Property season As %Library.Integer(MAXVAL = 2147483647, MINVAL = -2147483648) [ SqlColumnNumber = 4 ];

Property episode As %Library.Integer(MAXVAL = 2147483647, MINVAL = -2147483648) [ SqlColumnNumber = 5 ];

Property location As %Library.String(MAXLEN = 250) [ SqlColumnNumber = 6 ];

Property killer As %Library.String(MAXLEN = 250) [ SqlColumnNumber = 7 ];

Property killershouse As %Library.String(MAXLEN = 250) [ SqlColumnNumber = 8, SqlFieldName = killers_house ];

Property method As %Library.String(MAXLEN = 250) [ SqlColumnNumber = 9 ];

Property deathno As %Library.Integer(MAXVAL = 2147483647, MINVAL = -2147483648) [ SqlColumnNumber = 10, SqlFieldName = death_no ];

The only thing I changed manually, I added the check after %Save() in the generated Import() method. Without it, you'll never know (obviously) why don't you have records imported. 

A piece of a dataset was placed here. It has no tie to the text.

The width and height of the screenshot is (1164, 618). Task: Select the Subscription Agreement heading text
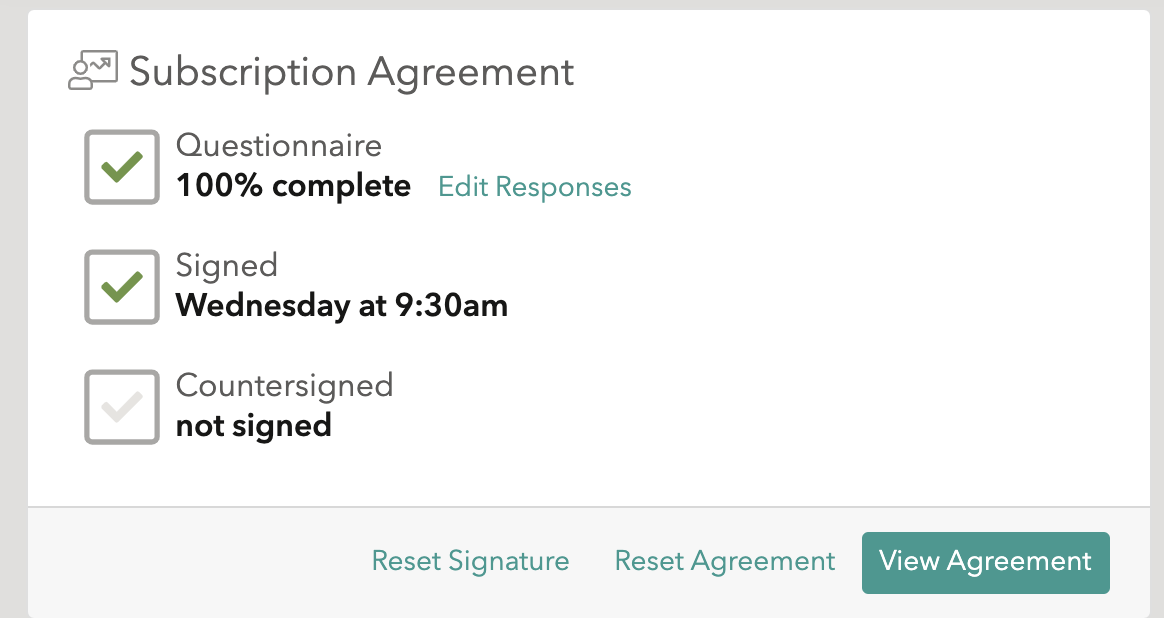[x=352, y=73]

Next, I created the cube class (manually with Architect), pivot queries (manually with Analyser), and a Dashboard (manually with IRIS Analytics Portal).

Then this was visualized with DSW.

I baked all the solution into a docker image, with the following dockerfile, where I use ZPM to install:

csvgen - to generate CSV and import data, the source.

isc-dev - for easy export IRIS Analytics artifacts, the source.

dsw - to visualize the data, the source.

All was coded in VSCode using VSCode ObjectScript plugin and Docker image of InterSystems IRIS Community Edition 2020.2.

And this is being deployed with every push into GCP Kubernetes Engine (GKE) using Github Actions Workflow. This dashboard is being redeployed with every push in the master branch.

And as a result, you can see this interactive dashboard working.

The quality of ObjectScript is continuously measured using ObjectScript Quality via this workflow file and can be examined here.

Any collaboration is very welcome!

P.S. And there were 68 people in Arya's list.